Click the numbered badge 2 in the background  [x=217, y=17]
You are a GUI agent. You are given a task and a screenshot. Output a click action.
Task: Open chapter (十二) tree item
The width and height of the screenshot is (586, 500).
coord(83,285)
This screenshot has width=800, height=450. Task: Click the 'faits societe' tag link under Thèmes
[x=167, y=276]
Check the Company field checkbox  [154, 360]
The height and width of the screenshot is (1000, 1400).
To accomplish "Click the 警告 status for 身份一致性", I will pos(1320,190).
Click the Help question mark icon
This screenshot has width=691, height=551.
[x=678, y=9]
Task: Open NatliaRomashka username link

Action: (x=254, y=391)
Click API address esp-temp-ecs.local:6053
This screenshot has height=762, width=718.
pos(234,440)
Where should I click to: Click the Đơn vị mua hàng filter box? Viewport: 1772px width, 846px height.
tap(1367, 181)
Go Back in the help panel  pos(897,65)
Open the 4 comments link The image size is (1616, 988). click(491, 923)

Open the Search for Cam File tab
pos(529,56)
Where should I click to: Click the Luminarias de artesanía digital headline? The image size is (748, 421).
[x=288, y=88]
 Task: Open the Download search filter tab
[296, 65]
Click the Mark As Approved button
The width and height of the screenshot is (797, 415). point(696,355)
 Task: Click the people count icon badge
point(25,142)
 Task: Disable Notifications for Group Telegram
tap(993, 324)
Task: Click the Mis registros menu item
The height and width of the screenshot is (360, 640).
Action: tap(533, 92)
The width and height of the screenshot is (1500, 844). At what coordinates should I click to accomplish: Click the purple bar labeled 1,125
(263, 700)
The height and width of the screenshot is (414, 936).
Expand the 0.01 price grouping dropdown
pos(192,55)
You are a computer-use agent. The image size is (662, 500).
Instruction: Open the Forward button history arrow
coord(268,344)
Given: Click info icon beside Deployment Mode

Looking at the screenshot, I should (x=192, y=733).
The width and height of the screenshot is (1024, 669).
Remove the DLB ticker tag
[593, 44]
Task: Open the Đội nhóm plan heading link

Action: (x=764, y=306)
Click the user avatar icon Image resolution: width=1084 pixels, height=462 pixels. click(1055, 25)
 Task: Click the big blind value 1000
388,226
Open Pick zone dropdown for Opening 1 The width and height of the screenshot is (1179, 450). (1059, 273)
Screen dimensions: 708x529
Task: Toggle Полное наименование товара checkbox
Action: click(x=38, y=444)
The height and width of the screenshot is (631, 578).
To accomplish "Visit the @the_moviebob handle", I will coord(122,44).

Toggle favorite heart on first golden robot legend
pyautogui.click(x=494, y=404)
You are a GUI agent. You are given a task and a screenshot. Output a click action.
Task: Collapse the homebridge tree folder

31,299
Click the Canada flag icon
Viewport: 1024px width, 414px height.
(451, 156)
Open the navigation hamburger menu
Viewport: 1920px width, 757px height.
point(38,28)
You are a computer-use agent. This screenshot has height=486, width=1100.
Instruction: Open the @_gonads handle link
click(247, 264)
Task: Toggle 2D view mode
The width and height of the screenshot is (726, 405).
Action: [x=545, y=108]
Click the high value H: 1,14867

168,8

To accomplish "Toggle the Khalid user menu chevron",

* * * * *

# To do
Scan the entries and show every line in which the word "menu" is found.

# Exercise answer
Task: Click the Mis registros menu item
Open the navigation hamburger menu
To accomplish "Toggle the Khalid user menu chevron",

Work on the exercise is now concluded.